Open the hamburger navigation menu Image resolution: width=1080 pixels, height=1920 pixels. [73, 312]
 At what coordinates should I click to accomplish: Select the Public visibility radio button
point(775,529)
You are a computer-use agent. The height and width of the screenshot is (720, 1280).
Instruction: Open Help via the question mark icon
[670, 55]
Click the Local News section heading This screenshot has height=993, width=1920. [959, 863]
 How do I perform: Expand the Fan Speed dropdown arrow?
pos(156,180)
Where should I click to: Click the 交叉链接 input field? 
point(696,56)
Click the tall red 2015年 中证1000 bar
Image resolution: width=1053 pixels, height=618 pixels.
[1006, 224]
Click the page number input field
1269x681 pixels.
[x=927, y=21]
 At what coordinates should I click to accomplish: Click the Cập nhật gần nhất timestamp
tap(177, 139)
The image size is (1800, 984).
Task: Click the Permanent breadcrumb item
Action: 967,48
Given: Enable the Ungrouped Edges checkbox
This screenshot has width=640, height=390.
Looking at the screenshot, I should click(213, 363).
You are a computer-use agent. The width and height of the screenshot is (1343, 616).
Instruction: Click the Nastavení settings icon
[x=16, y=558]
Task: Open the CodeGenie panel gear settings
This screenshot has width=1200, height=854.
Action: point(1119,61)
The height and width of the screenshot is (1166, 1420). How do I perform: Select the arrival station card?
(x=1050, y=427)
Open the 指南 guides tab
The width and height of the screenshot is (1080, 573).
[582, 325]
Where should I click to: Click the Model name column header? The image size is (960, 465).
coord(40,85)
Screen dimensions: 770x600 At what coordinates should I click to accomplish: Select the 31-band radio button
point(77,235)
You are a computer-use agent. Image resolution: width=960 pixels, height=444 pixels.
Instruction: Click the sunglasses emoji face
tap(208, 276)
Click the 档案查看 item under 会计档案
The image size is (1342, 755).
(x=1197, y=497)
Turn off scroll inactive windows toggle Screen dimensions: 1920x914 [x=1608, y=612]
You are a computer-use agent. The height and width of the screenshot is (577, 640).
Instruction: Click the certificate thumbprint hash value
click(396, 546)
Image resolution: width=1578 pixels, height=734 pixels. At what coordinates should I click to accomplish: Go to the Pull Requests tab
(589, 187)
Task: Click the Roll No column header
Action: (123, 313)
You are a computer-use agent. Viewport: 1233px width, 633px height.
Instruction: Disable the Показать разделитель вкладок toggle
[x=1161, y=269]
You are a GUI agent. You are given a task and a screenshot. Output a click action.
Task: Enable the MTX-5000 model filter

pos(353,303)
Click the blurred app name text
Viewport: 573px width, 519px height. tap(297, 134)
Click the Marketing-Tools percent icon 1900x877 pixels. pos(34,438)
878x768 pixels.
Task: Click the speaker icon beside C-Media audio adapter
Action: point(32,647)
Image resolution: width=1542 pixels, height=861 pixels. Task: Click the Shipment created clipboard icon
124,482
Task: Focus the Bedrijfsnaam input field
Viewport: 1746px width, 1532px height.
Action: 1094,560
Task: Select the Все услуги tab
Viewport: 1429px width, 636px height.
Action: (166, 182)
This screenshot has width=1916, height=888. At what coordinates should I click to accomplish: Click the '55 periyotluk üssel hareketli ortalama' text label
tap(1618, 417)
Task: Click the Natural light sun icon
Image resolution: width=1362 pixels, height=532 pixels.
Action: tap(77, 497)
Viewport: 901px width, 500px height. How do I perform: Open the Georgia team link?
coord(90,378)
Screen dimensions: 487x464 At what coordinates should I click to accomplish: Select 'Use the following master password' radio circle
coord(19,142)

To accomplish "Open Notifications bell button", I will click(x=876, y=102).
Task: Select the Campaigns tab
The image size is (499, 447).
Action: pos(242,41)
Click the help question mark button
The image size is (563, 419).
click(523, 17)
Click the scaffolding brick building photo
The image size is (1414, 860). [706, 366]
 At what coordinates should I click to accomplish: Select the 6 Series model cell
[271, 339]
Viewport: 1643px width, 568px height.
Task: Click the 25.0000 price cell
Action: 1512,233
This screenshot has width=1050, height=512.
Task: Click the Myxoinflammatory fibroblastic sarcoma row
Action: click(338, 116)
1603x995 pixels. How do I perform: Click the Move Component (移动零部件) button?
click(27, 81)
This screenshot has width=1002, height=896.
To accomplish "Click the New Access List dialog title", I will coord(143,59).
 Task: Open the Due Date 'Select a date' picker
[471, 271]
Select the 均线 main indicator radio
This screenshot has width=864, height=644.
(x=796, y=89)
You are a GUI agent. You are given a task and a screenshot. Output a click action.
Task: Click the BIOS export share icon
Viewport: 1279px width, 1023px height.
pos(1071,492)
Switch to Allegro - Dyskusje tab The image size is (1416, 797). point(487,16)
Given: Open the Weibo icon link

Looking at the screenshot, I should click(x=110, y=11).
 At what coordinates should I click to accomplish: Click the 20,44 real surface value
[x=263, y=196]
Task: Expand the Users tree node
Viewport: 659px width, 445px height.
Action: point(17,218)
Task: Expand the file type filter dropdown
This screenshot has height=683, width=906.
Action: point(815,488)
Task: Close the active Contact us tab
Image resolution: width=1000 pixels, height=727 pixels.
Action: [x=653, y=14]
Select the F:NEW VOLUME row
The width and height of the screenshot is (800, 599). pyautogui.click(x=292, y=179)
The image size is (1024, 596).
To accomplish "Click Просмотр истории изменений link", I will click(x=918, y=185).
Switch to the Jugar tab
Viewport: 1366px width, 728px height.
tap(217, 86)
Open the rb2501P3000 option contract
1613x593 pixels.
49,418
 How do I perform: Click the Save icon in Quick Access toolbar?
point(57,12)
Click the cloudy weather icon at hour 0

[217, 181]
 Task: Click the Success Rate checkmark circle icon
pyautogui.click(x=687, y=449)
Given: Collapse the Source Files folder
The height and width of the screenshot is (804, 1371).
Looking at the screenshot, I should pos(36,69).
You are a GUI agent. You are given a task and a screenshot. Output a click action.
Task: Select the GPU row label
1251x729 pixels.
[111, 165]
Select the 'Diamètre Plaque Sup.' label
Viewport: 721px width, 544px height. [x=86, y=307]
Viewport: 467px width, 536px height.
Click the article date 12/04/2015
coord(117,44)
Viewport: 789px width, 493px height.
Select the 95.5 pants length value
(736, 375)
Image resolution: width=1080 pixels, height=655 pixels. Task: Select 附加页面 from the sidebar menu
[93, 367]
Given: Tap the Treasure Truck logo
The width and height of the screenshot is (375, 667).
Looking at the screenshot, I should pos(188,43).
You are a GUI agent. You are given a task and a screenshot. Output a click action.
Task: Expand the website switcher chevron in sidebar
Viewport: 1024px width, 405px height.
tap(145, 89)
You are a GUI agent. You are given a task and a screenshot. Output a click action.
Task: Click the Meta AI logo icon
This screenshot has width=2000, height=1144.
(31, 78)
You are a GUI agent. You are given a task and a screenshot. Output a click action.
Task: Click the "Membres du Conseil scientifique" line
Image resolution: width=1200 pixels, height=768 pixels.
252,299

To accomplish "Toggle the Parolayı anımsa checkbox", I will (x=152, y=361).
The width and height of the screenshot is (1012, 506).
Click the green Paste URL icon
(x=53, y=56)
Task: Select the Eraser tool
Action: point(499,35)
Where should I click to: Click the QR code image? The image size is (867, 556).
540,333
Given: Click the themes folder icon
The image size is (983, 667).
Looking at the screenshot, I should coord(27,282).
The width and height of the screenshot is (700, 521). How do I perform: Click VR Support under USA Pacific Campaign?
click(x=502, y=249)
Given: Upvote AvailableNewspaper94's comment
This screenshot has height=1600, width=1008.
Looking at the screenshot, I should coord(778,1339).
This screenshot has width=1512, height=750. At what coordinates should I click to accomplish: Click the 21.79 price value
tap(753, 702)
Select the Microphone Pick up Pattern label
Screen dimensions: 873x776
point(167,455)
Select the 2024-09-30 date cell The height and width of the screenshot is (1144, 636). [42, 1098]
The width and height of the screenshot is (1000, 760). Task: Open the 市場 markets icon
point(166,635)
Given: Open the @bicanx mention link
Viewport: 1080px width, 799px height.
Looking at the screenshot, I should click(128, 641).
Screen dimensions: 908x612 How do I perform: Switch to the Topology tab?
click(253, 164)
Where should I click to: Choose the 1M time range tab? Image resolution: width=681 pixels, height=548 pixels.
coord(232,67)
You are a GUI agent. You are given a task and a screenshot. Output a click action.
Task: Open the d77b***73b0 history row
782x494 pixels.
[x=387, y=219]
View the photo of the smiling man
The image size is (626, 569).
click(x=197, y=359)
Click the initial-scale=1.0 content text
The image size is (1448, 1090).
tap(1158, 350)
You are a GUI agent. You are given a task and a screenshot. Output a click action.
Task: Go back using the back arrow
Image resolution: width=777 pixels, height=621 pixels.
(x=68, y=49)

━━━━━━━━━━━━━━━━

### Task brief
From the data above, pick out each line containing "folder" and copy it.

### Exercise answer
Given: Collapse the Source Files folder
Given: Click the themes folder icon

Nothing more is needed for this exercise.